Poll finds travelers would rather take on terrorists than risk exposure to radiation
December 8, 2011
A new survey has found that almost half of Americans want to see the TSA’s X-ray body scanners removed from the nation’s airports owing to concerns over potential health risks.
46% of Americans do not believe that the risks associated with the machines are worth any potential pay offs in terms of terrorism prevention.
The Harris Interactive poll, conducted for media group ProPublica, asked: “If a security scanner existed which would significantly help in preventing terrorists from boarding a plane with powder, plastic, or liquid explosives, do you think the TSA should still use it even if it could cause perhaps six of the 100 million passengers who fly each year to eventually develop cancer?”
Out of 2,198 respondents, 46% said no, 36% said yes, and 18% said that they were not sure.
The figures cited in the question originated from a peer-reviewed research paper written by a radiology and epidemiology professor at the University of California, San Francisco, which was also published on the TSA’s website.
The poll was commissioned in response to the TSA’s promotion of a number of other recent surveys that have found in favor of the scanners, only where privacy issues are concerned.
The issue of body scanner safety was once again thrust into the spot light recently with the publication of a report by ProPublica, in conjunction with PBS NewsHour, detailing how the “U.S. Government Glossed Over Cancer Concerns” as it rolled out the scanners into airports.
Despite promising a Senate homeland security committee hearing that the TSA would commission further independent research into the safety risks associated with full body scanners, TSA head John Pistole later reneged, suggesting that a forthcoming inspector general’s report validates earlier conclusions that the machines are not harmful.
Last month, the European Commission formally adopted guidelines prohibiting the use of X-ray body scanners utilizing ionizing radiation in European airports.
“In order not to risk jeopardizing citizens’ health and safety, only security scanners which do not use X-ray technology are added to the list of authorized methods for passenger screening at EU airports.” a press release read.

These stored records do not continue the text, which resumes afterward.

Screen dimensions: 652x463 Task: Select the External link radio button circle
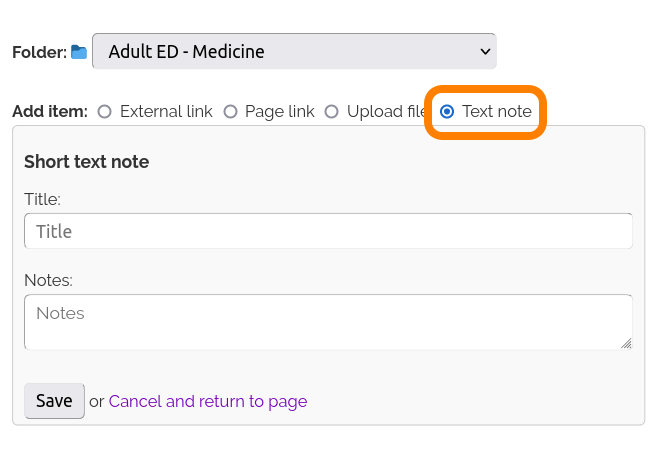pyautogui.click(x=105, y=112)
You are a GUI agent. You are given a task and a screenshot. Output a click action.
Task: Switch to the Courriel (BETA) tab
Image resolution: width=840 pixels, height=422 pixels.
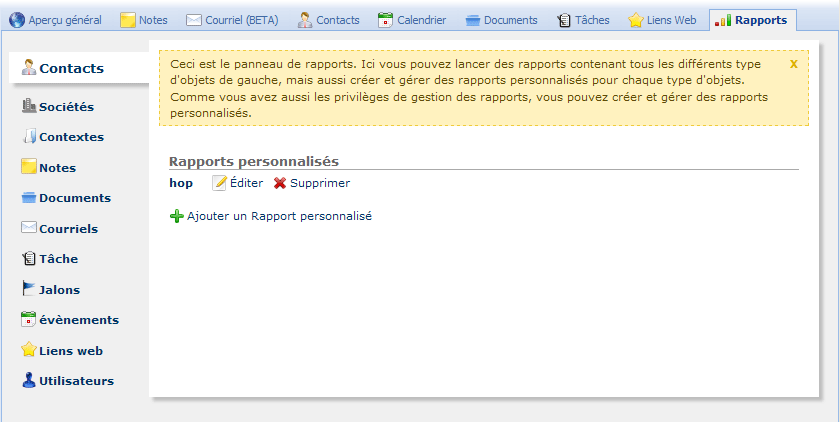[x=232, y=20]
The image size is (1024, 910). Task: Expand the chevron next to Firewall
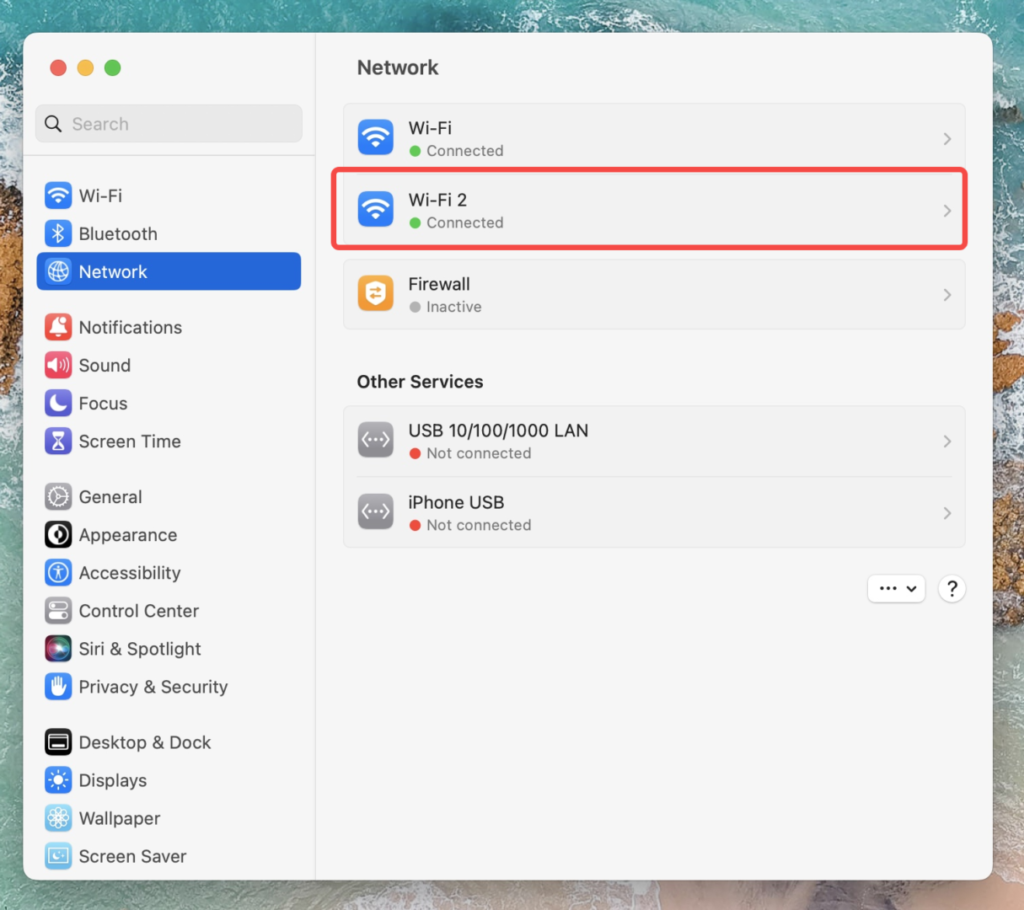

The findings in the new Harris poll contrast with a recent poll that asked the same question of UK residents.
When asked ‘Do you think airport ‘strip-search’ scanners should be banned, in light of the cancer risks they could pose?’ a majority, 67%, said ‘no’. They were then asked to explain their reason for this decision, to which 54% said they would rather ‘risk their health and travel safe’, whilst a fifth, 22%, said they didn’t believe the health risks.
The British government has indicated that it will not comply with the EU directive on the scanners, and will instead continue to operate a “no scan, no fly” policy for any travelers who refuse to step through the x-ray machines when requested to do so.
Steve Watson is the London based writer and editor for Alex Jones’ Infowars.net, and Prisonplanet.com. He has a Masters Degree in International Relations from the School of Politics at The University of Nottingham in England.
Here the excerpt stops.